- Work to be completed -
Can you rewrite these records with each "magnifier" changed to "magnifying glass" and nothing else altered?

- Input for this task -
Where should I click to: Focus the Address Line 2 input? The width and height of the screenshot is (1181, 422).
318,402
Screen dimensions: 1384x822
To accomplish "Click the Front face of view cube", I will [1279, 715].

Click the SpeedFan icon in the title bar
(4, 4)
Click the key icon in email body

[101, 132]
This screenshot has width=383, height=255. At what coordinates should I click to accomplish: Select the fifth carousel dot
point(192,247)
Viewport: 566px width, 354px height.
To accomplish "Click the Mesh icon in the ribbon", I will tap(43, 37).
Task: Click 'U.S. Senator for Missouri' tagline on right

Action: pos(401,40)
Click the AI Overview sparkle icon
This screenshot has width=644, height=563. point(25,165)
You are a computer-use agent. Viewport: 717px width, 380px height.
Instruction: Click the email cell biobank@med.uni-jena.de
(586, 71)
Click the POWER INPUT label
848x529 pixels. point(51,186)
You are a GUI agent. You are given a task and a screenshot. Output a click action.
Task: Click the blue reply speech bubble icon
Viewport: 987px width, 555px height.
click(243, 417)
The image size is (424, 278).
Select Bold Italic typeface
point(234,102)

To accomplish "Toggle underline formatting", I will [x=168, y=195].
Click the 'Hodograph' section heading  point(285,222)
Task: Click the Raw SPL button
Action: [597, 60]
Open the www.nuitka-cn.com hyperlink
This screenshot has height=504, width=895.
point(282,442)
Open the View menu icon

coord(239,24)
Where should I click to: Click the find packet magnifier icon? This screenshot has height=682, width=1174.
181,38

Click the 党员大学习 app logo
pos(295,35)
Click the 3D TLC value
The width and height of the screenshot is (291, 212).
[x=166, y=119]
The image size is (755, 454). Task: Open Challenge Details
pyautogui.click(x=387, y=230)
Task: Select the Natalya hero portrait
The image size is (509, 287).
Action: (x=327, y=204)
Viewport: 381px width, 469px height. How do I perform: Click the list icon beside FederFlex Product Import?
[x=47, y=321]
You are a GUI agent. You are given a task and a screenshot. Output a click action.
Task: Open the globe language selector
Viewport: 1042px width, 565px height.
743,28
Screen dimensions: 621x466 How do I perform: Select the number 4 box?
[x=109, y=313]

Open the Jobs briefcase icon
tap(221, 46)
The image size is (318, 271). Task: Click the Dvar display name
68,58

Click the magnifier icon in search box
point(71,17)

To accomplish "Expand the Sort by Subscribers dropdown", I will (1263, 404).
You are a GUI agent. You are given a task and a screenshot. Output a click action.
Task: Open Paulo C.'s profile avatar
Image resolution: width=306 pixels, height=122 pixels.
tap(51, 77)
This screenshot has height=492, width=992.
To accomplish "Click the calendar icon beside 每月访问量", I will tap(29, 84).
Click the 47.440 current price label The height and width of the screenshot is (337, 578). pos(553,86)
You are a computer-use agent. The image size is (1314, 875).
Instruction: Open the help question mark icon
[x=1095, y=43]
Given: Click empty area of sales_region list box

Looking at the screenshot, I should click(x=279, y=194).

- Task solution -
Where should I click to: Focus the Address Line 2 input? The width and height of the screenshot is (1181, 422).
318,402
Screen dimensions: 1384x822
To accomplish "Click the Front face of view cube", I will [1279, 715].

Click the SpeedFan icon in the title bar
(4, 4)
Click the key icon in email body

[101, 132]
This screenshot has width=383, height=255. At what coordinates should I click to accomplish: Select the fifth carousel dot
point(192,247)
Viewport: 566px width, 354px height.
To accomplish "Click the Mesh icon in the ribbon", I will tap(43, 37).
Task: Click 'U.S. Senator for Missouri' tagline on right

Action: pos(401,40)
Click the AI Overview sparkle icon
This screenshot has width=644, height=563. point(25,165)
You are a computer-use agent. Viewport: 717px width, 380px height.
Instruction: Click the email cell biobank@med.uni-jena.de
(586, 71)
Click the POWER INPUT label
848x529 pixels. point(51,186)
You are a GUI agent. You are given a task and a screenshot. Output a click action.
Task: Click the blue reply speech bubble icon
Viewport: 987px width, 555px height.
click(243, 417)
The image size is (424, 278).
Select Bold Italic typeface
point(234,102)

To accomplish "Toggle underline formatting", I will [x=168, y=195].
Click the 'Hodograph' section heading  point(285,222)
Task: Click the Raw SPL button
Action: [597, 60]
Open the www.nuitka-cn.com hyperlink
This screenshot has height=504, width=895.
point(282,442)
Open the View menu icon

coord(239,24)
Where should I click to: Click the find packet magnifying glass icon? This screenshot has height=682, width=1174.
181,38

Click the 党员大学习 app logo
pos(295,35)
Click the 3D TLC value
The width and height of the screenshot is (291, 212).
[x=166, y=119]
The image size is (755, 454). Task: Open Challenge Details
pyautogui.click(x=387, y=230)
Task: Select the Natalya hero portrait
The image size is (509, 287).
Action: (x=327, y=204)
Viewport: 381px width, 469px height. How do I perform: Click the list icon beside FederFlex Product Import?
[x=47, y=321]
You are a GUI agent. You are given a task and a screenshot. Output a click action.
Task: Open the globe language selector
Viewport: 1042px width, 565px height.
743,28
Screen dimensions: 621x466 How do I perform: Select the number 4 box?
[x=109, y=313]

Open the Jobs briefcase icon
tap(221, 46)
The image size is (318, 271). Task: Click the Dvar display name
68,58

Click the magnifying glass icon in search box
point(71,17)

To accomplish "Expand the Sort by Subscribers dropdown", I will (1263, 404).
You are a GUI agent. You are given a task and a screenshot. Output a click action.
Task: Open Paulo C.'s profile avatar
Image resolution: width=306 pixels, height=122 pixels.
tap(51, 77)
This screenshot has height=492, width=992.
To accomplish "Click the calendar icon beside 每月访问量", I will tap(29, 84).
Click the 47.440 current price label The height and width of the screenshot is (337, 578). pos(553,86)
You are a computer-use agent. The image size is (1314, 875).
Instruction: Open the help question mark icon
[x=1095, y=43]
Given: Click empty area of sales_region list box

Looking at the screenshot, I should click(x=279, y=194).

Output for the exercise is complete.